=== Begin Enclosure ===

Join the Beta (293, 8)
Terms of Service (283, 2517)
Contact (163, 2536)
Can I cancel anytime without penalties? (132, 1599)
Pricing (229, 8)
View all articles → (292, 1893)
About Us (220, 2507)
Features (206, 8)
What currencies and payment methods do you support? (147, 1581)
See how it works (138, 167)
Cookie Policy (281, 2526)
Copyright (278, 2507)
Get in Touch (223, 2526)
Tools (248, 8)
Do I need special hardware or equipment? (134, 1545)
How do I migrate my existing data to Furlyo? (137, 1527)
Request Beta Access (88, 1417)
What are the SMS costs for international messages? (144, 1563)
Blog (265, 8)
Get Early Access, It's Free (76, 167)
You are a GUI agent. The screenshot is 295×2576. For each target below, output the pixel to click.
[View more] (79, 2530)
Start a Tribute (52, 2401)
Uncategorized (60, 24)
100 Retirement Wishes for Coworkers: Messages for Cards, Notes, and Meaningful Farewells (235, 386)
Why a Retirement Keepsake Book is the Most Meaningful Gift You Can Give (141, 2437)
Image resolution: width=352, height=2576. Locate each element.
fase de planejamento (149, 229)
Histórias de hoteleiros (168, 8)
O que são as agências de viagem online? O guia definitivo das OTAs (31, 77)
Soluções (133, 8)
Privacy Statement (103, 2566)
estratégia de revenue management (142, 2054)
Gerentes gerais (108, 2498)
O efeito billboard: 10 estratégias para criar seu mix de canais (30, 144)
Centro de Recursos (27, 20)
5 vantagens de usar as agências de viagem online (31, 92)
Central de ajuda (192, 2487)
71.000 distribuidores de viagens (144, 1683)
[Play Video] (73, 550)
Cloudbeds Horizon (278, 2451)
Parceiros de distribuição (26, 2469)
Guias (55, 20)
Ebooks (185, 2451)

=== End Enclosure ===

* **Exercise objective**
Please copy, without any change, the lines of the material from the first through the one containing "Why a Retirement". Write nothing else.

* **Exercise response**
Join the Beta (293, 8)
Terms of Service (283, 2517)
Contact (163, 2536)
Can I cancel anytime without penalties? (132, 1599)
Pricing (229, 8)
View all articles → (292, 1893)
About Us (220, 2507)
Features (206, 8)
What currencies and payment methods do you support? (147, 1581)
See how it works (138, 167)
Cookie Policy (281, 2526)
Copyright (278, 2507)
Get in Touch (223, 2526)
Tools (248, 8)
Do I need special hardware or equipment? (134, 1545)
How do I migrate my existing data to Furlyo? (137, 1527)
Request Beta Access (88, 1417)
What are the SMS costs for international messages? (144, 1563)
Blog (265, 8)
Get Early Access, It's Free (76, 167)
You are a GUI agent. The screenshot is 295×2576. For each target below, output the pixel to click.
[View more] (79, 2530)
Start a Tribute (52, 2401)
Uncategorized (60, 24)
100 Retirement Wishes for Coworkers: Messages for Cards, Notes, and Meaningful Farewells (235, 386)
Why a Retirement Keepsake Book is the Most Meaningful Gift You Can Give (141, 2437)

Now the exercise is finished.